All the static methods comes from this link, nothing strange, but the magic occurs in the constructor. Check that I pass as parameter an style. That style is the following:

<style name="NewDialog">
    <item name="android:windowFrame">@null</item>
    <item name="android:windowBackground">@android:color/transparent</item>
    <item name="android:windowIsFloating">true</item>
    <item name="android:windowContentOverlay">@null</item>
    <item name="android:windowTitleStyle">@null</item>
    <item name="android:windowAnimationStyle">@android:style/Animation.Dialog</item>
    <item name="android:windowSoftInputMode">stateUnspecified|adjustPan</item>
    <item name="android:backgroundDimEnabled">false</item>
    <item name="android:background">@android:color/transparent</item>
</style>

The result of this is a ProgressBar rotating in the center of the screen. Without backgroundDim and without the Dialog box.

Macarse
Thanks, works nicely. I just included it in my app.
Mathias Lin
@Macarse: I got an additional question though ;) In case I (or my client.. ;) wants to actually keep the default window frame and background color - how can I still keep the frame (with it's rounded borders, etc. like in my screenshot)?

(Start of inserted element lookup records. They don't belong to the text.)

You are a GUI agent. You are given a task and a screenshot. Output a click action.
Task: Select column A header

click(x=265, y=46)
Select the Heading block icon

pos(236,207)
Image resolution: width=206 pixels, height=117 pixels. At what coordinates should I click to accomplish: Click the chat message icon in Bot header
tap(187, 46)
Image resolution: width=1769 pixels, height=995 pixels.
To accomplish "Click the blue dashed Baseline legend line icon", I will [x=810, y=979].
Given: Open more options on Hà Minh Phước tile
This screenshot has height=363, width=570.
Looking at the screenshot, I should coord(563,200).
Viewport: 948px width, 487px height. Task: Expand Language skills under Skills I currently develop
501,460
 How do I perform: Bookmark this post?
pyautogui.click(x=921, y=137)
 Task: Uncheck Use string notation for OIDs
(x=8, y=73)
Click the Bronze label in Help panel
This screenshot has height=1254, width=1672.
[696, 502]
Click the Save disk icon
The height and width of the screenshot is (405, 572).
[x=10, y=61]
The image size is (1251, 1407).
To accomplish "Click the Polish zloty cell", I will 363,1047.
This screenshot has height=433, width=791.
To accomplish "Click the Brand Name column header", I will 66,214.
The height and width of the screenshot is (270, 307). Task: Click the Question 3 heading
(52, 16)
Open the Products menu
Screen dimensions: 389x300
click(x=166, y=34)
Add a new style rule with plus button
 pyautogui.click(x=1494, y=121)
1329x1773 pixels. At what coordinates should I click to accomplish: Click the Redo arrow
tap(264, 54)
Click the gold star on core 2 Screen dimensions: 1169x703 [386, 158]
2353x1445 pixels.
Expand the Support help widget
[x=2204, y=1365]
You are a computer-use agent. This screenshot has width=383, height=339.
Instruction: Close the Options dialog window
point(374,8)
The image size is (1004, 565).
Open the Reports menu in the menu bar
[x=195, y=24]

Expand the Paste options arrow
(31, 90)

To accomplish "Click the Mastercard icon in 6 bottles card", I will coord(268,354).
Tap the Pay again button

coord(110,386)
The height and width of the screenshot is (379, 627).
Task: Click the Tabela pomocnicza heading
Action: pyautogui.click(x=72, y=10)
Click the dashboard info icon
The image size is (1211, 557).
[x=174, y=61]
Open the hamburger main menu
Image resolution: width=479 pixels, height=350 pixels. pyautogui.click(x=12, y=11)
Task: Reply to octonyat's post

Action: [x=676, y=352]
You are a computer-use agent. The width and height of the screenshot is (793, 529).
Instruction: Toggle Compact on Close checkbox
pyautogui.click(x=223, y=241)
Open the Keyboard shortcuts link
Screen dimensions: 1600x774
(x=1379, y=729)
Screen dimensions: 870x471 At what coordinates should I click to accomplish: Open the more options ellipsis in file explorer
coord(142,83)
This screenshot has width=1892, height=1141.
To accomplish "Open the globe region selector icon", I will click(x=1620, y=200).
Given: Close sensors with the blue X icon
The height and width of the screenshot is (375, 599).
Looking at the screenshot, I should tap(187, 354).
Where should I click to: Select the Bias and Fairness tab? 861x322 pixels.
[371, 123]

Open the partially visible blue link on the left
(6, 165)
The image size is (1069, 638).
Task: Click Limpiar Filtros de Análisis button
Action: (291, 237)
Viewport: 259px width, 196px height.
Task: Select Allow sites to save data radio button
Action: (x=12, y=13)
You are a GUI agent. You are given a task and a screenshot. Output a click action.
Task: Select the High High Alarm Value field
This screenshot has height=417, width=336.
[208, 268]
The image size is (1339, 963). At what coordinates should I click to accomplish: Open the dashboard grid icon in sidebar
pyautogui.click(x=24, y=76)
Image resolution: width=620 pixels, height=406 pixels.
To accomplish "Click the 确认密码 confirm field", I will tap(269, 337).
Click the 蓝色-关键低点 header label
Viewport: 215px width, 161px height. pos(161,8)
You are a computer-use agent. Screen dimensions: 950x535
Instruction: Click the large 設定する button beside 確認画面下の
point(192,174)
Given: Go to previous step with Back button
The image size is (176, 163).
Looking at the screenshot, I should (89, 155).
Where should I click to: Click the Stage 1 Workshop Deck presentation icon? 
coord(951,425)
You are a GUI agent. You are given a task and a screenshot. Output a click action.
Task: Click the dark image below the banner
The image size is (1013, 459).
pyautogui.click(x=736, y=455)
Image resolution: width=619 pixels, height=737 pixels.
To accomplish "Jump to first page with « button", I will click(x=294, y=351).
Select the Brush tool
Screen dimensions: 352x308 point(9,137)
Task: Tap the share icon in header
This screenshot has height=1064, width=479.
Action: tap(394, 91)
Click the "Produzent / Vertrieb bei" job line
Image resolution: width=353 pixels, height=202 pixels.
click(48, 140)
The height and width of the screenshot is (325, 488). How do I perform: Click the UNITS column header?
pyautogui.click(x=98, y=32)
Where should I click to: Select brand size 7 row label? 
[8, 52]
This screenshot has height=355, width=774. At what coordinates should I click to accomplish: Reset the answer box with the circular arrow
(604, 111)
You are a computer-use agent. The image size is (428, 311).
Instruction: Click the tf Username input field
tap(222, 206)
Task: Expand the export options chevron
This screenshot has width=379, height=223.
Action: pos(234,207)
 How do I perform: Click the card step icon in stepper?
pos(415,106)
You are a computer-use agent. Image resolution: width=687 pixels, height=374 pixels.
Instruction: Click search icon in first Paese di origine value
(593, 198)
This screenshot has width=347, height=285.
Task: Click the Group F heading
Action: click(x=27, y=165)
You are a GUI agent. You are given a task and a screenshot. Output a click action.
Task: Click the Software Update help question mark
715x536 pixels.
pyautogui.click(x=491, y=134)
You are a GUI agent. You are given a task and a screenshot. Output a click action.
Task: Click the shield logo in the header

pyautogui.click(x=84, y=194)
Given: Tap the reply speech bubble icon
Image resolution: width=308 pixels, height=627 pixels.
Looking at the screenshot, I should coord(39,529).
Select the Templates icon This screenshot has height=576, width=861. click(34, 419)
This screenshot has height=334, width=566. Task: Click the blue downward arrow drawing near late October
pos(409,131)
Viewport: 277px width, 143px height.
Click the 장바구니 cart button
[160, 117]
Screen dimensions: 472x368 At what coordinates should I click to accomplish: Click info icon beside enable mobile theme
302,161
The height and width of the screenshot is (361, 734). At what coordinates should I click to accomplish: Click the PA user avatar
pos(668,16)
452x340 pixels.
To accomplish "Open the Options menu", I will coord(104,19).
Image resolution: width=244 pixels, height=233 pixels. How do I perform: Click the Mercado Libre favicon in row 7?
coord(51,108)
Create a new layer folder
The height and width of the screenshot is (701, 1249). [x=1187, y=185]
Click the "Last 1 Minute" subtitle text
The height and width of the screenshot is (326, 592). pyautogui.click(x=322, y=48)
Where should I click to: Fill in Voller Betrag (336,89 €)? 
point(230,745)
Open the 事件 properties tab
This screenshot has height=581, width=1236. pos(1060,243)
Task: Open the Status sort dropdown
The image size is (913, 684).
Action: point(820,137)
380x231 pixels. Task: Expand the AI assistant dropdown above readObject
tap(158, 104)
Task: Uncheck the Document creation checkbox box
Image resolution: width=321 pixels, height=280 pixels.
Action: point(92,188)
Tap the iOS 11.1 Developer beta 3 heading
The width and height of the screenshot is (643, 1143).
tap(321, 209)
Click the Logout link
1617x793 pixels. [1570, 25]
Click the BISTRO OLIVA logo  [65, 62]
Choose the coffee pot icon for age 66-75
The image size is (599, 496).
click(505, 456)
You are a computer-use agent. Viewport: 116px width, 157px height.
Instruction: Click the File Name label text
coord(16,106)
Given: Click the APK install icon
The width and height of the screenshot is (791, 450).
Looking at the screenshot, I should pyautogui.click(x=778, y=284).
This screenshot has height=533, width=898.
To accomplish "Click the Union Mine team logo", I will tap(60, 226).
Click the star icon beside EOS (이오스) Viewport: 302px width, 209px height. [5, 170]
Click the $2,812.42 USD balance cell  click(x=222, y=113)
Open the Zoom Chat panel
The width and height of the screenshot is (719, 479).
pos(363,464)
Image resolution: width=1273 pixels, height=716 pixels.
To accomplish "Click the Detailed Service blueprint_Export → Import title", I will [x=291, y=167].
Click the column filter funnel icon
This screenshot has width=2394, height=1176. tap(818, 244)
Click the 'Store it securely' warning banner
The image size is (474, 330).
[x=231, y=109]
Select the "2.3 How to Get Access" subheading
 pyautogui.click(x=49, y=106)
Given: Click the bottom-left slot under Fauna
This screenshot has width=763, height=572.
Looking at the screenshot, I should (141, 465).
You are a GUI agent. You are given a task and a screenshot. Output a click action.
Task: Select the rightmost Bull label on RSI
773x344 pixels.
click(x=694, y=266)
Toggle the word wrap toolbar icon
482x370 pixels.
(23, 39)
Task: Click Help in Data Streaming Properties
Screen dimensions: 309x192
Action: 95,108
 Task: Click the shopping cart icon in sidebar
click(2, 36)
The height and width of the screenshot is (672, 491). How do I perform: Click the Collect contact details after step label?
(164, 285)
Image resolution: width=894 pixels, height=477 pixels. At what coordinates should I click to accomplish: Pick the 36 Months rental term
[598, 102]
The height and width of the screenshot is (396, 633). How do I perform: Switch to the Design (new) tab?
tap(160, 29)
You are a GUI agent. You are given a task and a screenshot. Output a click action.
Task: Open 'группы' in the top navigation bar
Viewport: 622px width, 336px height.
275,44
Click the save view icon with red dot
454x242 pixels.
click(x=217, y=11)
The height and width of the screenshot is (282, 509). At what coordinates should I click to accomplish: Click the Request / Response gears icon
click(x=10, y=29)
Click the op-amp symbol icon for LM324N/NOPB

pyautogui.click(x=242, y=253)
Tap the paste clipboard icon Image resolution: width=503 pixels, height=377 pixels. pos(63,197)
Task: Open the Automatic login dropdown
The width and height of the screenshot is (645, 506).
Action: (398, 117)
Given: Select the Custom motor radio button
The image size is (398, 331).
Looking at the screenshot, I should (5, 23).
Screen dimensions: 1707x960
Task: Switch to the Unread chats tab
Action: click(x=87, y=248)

Setting the bg color is obvious, but the parameter android:windowFrame=@null doesn't seem to matter much. If I leave out this line in above code, the default window frame would still not be displayed.; so it seems to have no effect. (so basically all I want is to center the progress indicator properly centered in the default dialog).
Mathias Lin
@Mathias Lin: To answer your question I went through http://developer.android.com/intl/zh-TW/guide/topics/ui/themes.html.Try adding:<item name="android:gravity">center_vertical|center_horizontal</item>
Macarse
@Macarese: thanks for looking that up. Meanwhile I used the approach to setting a custom drawable (xml defined) with rounded corners now as the background. So it's not the native window frame, but looks alike or similar effect.
Mathias Lin
@Mathias Lin Cool. Good luck with your app.